- Opening Delimiter -

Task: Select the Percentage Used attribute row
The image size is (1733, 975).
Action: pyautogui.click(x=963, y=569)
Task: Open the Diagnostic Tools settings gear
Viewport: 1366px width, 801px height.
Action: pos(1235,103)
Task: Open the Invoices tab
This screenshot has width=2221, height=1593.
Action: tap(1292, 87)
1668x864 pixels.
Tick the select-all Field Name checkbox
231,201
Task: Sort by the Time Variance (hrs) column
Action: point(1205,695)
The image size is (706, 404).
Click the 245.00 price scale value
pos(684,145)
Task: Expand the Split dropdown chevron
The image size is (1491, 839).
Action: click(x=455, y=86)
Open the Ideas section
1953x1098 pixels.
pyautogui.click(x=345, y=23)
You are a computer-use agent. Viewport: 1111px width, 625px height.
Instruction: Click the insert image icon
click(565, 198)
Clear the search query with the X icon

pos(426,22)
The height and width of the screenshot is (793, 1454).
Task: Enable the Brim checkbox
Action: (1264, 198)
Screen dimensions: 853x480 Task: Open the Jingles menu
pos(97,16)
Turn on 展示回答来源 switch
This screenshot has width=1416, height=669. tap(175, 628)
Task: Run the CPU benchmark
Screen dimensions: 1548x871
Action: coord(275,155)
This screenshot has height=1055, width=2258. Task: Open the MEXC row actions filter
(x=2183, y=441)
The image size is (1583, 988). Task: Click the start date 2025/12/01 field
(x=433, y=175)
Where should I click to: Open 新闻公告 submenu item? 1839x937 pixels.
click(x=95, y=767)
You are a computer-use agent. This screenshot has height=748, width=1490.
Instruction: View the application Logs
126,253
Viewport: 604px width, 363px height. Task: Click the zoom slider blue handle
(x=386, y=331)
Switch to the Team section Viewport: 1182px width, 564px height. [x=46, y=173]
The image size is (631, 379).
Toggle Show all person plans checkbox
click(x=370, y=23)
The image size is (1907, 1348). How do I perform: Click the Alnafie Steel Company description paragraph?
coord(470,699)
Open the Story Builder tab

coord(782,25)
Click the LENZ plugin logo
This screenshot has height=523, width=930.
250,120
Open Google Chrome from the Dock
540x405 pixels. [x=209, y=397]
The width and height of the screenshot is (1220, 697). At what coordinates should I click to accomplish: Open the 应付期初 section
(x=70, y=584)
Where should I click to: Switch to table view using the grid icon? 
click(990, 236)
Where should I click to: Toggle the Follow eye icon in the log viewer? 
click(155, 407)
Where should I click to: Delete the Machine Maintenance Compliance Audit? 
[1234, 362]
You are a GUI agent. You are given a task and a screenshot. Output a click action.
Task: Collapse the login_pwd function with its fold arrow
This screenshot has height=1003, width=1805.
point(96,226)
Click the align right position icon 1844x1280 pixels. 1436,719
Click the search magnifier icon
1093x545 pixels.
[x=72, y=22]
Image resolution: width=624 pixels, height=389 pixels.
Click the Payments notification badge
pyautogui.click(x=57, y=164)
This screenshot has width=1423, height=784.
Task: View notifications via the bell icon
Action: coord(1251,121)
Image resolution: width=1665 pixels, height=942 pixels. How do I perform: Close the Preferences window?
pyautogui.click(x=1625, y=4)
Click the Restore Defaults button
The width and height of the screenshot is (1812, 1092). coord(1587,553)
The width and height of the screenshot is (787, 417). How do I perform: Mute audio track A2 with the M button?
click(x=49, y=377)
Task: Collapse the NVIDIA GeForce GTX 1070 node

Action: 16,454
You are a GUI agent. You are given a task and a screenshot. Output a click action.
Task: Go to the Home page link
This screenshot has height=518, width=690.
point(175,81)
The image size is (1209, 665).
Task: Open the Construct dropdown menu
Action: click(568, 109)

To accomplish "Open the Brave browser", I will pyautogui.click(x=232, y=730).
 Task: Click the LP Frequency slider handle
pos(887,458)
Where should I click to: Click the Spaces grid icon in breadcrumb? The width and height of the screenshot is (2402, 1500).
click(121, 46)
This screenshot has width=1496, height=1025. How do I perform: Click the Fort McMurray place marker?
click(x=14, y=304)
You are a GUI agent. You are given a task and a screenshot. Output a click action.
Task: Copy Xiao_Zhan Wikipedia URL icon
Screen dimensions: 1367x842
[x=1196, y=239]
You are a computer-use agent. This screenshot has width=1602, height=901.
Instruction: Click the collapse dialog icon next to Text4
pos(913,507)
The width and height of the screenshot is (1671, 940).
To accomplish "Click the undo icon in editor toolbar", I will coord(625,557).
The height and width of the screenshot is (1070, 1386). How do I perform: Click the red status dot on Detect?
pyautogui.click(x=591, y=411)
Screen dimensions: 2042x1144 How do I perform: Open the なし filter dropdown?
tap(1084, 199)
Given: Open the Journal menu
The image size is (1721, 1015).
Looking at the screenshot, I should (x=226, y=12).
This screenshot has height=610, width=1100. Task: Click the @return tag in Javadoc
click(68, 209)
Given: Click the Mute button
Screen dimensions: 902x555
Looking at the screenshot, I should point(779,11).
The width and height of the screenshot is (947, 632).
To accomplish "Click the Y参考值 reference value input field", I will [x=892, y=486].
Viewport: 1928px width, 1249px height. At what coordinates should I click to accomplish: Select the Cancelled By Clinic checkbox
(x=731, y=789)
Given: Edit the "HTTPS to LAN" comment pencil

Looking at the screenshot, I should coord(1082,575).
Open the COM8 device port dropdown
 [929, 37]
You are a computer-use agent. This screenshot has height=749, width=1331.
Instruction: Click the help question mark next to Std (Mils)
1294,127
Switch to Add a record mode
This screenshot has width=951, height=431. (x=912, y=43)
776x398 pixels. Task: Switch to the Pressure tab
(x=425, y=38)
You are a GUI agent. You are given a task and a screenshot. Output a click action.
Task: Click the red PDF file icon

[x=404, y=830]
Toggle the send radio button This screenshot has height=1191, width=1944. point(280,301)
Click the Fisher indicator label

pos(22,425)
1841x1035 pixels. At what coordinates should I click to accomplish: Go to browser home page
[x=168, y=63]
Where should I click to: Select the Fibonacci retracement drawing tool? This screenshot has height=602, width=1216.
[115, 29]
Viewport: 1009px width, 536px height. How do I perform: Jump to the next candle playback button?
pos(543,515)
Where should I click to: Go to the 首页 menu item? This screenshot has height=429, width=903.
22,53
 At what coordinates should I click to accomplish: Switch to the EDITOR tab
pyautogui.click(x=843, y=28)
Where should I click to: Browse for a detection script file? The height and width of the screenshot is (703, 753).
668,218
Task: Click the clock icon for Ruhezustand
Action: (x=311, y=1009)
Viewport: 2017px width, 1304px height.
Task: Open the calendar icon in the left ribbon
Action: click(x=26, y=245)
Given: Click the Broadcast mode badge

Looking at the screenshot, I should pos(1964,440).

- Closing Delimiter -

◆ What you need to do ◆
Show all lines from the data that contain "will".

◆ Task output ◆
To accomplish "Open the Brave browser", I will pyautogui.click(x=232, y=730).
To accomplish "Click the undo icon in editor toolbar", I will coord(625,557).
To accomplish "Click the Y参考值 reference value input field", I will [x=892, y=486].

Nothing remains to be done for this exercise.